The Minnesota Legislature adjourned the special session early Saturday, without an agreement on policing changes, a bonding bill or federal COVID-19 aid for local governments.

In a statement sent just after 6 a.m., Senate DFL Minority Leader Susan Kent said, “I am deeply disappointed Senate Republicans chose to leave before finishing our work.”

Republicans and DFLers reached an impasse Friday on a package of police reforms sparked by the death of George Floyd, a logjam that upended a weeklong special session where they also hoped to provide relief to cities and towns battered by rioting and the ongoing coronavirus pandemic.

Negotiations stretched into the evening, even as Gov. Tim Walz said conversations with both parties were continuing in “very good faith.”

Walz pleaded with Republicans to stay at the Capitol long enough to strike a deal on all of the outstanding issues, including a major infrastructure package that got caught up in the partisan standoffs over police accountability and the governor’s emergency powers.

Republicans who control the state Senate signaled that they planned to adjourn Friday night or early Saturday, with or without agreement on new law enforcement initiatives. Legislative aides said talks could continue in the coming weeks.

“Minnesotans expect us, like they do in their jobs, to finish when the work is done,” Walz said. “With the idea that what transpired over the last several weeks with the killing of George Floyd is certainly something that is at the center of what we should be doing.”

Democrats have pressed for a series of far-reaching police accountability measures in response to the killing of Floyd, who died at the hands of Minneapolis police. Among other changes, their package of roughly 20 bills would tighten the state’s deadly force laws and put the attorney general in charge of all cases where deadly force is used. They would also ban “warrior-style” training for law enforcement and restore voting rights for felons on probation,

“If we could just stay a few more days, we could get some amazing things done,” said House Speaker Melissa Hortman, DFL-Brooklyn Park.

But Senate Republicans oppose some of those provisions, particularly those that would give the attorney general’s office jurisdiction over cases against officers accused of improper use of deadly force. The GOP-led Senate instead passed a more modest package earlier this week that requires reporting and intervention in deadly force cases and directs a state officer licensing board to ban chokeholds and neck restraints, which were used on Floyd.

Democrats said the GOP measures don’t go far enough, and protesters outside the Capitol Friday called for broader reforms. Senate Majority Leader Paul Gazelka, R-East Gull Lake, argued that many of the Senate policing proposals “match up” with those put forward by House Democrats.

Lawmakers also left unsettled a plan to distribute $841 million in federal COVID-19 aid to communities around the state. Gazelka charged that new spending proposals attached to the federal aid plan by Democrats go beyond a deal struck earlier by legislative leaders. “A deal is a deal,” Gazelka tweeted Friday.

Also hanging in the balance were a major bonding bill to fund public works projects and a special aid package for Twin Cities businesses damaged by civil unrest following Floyd’s death.

The House passed a $300 million package to help those businesses Friday in a 74-53 vote. A different Senate proposal creating a “protest response fund” did not get a hearing during the special session.

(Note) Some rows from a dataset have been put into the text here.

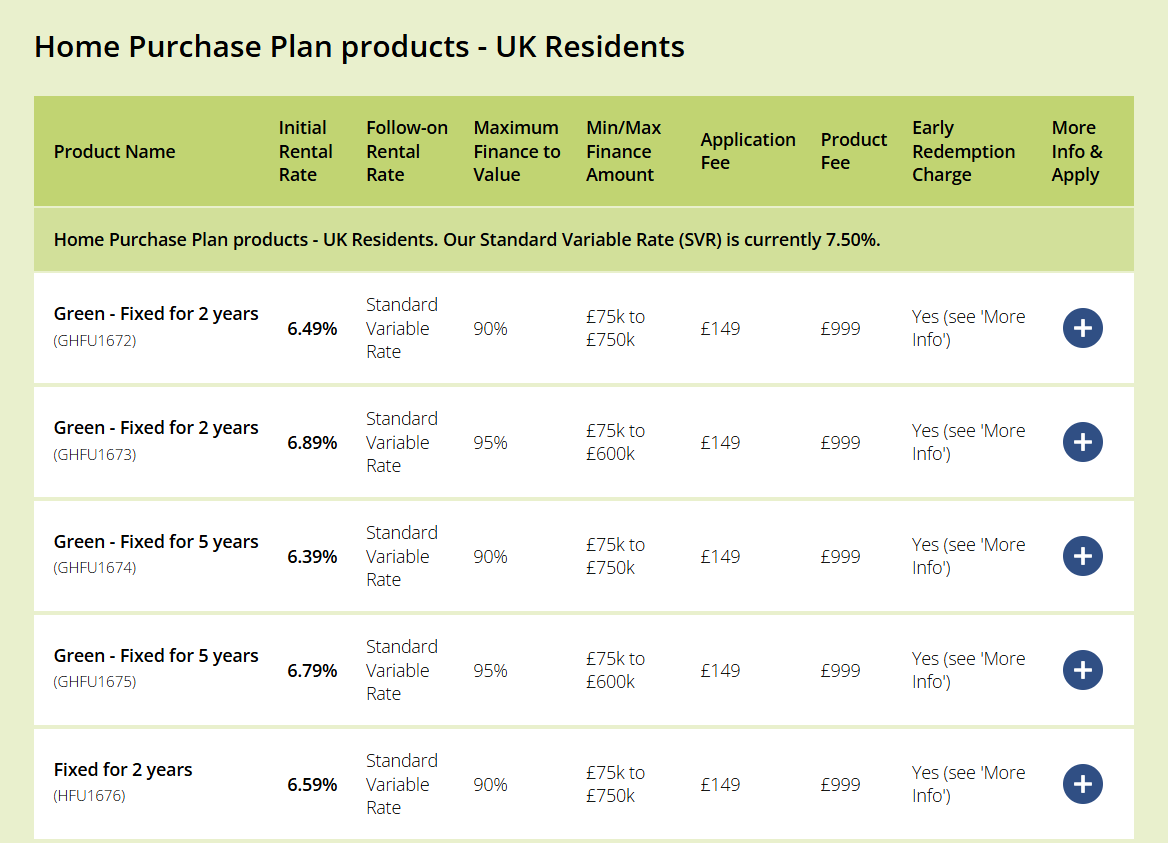Screen dimensions: 1168x843
Task: Select the 'Green - Fixed for 2 years' GHFU1672 name
Action: [x=156, y=314]
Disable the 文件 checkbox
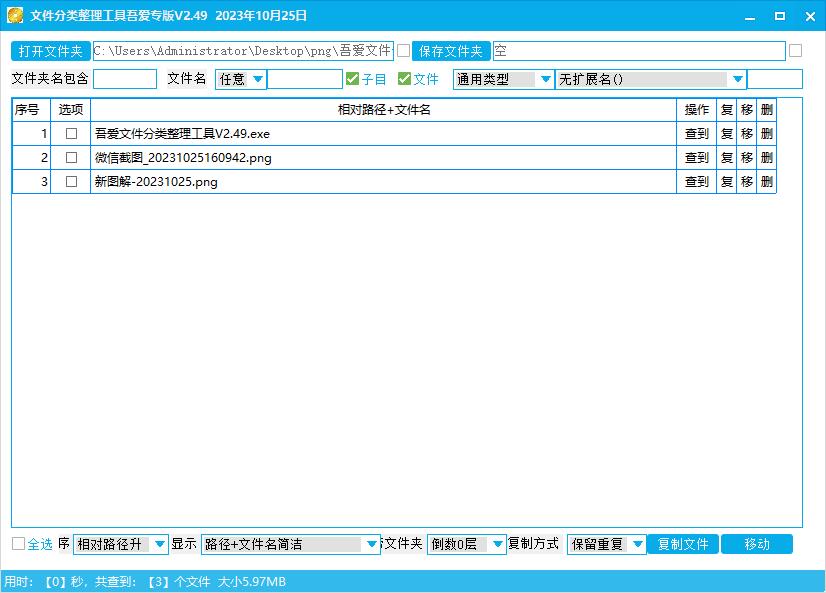This screenshot has width=826, height=593. point(402,79)
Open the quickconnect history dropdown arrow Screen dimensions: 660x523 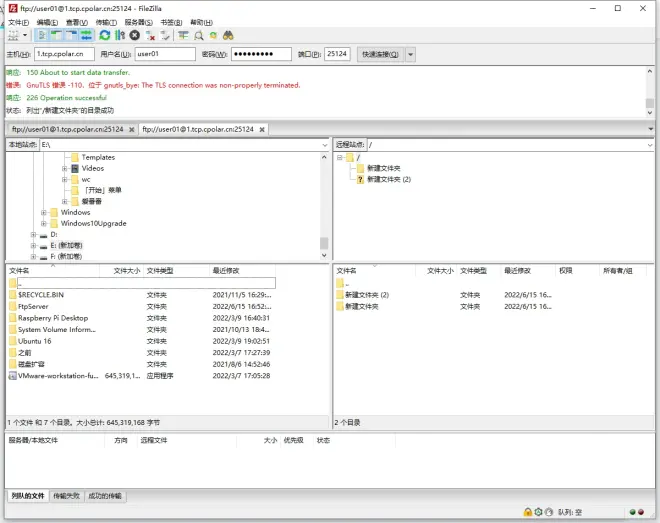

“Many people are depending on us. They are waiting on us,” said bill sponsor Rep. Mohamud Noor, DFL-Minneapolis. “This comprehensive package sends the right message, creates that opportunity, builds an economic system that we can all rely on.”

House Republicans said more deliberation is needed. They cited concerns about a metro tax to support re­development, use of eminent domain and the creation of an unelected board to guide rebuilding efforts.

The special session was triggered by Walz’s extension of emergency powers to respond to the pandemic. Republicans pushed last week to end his authority, but that move was blocked by House Democrats.

Some of those negotiations have been over those powers, which Walz has used to close down schools, bars, restaurants and other businesses to limit the spread of the virus. Many of those restrictions have been loosened in recent weeks.

Walz said there could be a deal on how those powers are used going forward, one that could help clear the way for a bonding bill, which requires a three-fifths majority to pass. Discussions about the bonding bill, which would authorize long-term borrowing for public infrastructure projects around the state, have hovered between $1.3 billion and $2 billion. Both sides stressed the importance of the construction projects in helping revive the state’s economy.

“I told them, I’m more than happy to give up some of these things because I get blamed for everything,” Walz said. “I’m someone who truly believes that separation of powers is really important.”

Another extension of Walz’s emergency powers in July could bring lawmakers back to St. Paul for yet another special session.